U.S. Against the World offers a portrait of a USMNT squad that is, in many ways, the antithesis of the political environment in which it now competes. The players are young and multicultural, ethnically diverse, several born outside the country or in the United States to immigrant parents. They are the physical embodiment of the country’s immigrant story — the very story that the administration running the tournament has spent years working to foreclose. They are humble and hungry, aware of their underdog status in the global game, eager to prove themselves on the biggest stage. Under different circumstances, in a different political moment, they would be the team the world wanted to see succeed: scrappy American kids taking on the old football superpowers of Europe and South America.

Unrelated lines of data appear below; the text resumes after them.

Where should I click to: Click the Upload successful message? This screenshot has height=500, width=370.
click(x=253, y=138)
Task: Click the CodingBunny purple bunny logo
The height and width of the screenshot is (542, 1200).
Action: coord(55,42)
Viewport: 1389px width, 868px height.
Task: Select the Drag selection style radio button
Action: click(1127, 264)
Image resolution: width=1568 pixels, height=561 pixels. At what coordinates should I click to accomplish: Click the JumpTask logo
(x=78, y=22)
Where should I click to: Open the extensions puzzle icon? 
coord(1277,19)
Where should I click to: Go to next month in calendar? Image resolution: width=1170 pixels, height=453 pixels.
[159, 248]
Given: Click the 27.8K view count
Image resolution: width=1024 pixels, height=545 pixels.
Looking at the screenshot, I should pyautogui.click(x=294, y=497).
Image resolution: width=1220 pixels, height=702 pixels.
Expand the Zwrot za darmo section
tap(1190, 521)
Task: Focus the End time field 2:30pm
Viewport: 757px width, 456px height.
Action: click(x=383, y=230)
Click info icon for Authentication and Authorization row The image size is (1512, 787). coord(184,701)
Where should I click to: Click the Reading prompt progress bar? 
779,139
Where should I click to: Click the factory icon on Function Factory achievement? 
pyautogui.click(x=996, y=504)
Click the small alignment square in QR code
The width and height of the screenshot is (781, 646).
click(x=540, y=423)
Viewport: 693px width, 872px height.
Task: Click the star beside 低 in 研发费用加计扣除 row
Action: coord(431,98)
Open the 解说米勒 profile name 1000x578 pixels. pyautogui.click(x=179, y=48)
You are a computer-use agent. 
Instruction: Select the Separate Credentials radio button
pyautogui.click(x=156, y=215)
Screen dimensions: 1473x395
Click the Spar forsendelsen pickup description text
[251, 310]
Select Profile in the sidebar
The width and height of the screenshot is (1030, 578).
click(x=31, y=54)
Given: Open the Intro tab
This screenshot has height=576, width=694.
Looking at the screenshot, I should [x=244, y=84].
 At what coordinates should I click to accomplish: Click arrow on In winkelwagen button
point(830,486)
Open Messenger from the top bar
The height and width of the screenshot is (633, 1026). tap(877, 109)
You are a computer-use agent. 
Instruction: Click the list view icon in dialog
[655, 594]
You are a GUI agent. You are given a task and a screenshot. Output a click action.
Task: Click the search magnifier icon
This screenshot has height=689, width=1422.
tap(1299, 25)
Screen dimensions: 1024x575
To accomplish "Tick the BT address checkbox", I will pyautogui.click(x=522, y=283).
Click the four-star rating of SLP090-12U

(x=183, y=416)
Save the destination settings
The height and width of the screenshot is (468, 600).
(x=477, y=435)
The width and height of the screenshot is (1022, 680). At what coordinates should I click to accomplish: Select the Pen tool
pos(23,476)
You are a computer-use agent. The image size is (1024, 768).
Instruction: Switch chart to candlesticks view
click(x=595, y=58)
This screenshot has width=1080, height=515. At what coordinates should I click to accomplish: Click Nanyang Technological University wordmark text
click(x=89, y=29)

It is the particular cruelty of this World Cup that the squad itself — those kids, that documentary, those stories — represents exactly the America the world would love to embrace. An America of open arms and mixed heritage, of ambition earned rather than inherited, of a country made stronger by the people who came to it from elsewhere. That America is on the pitch every time the USMNT plays. It is not, at the moment, running the tournament.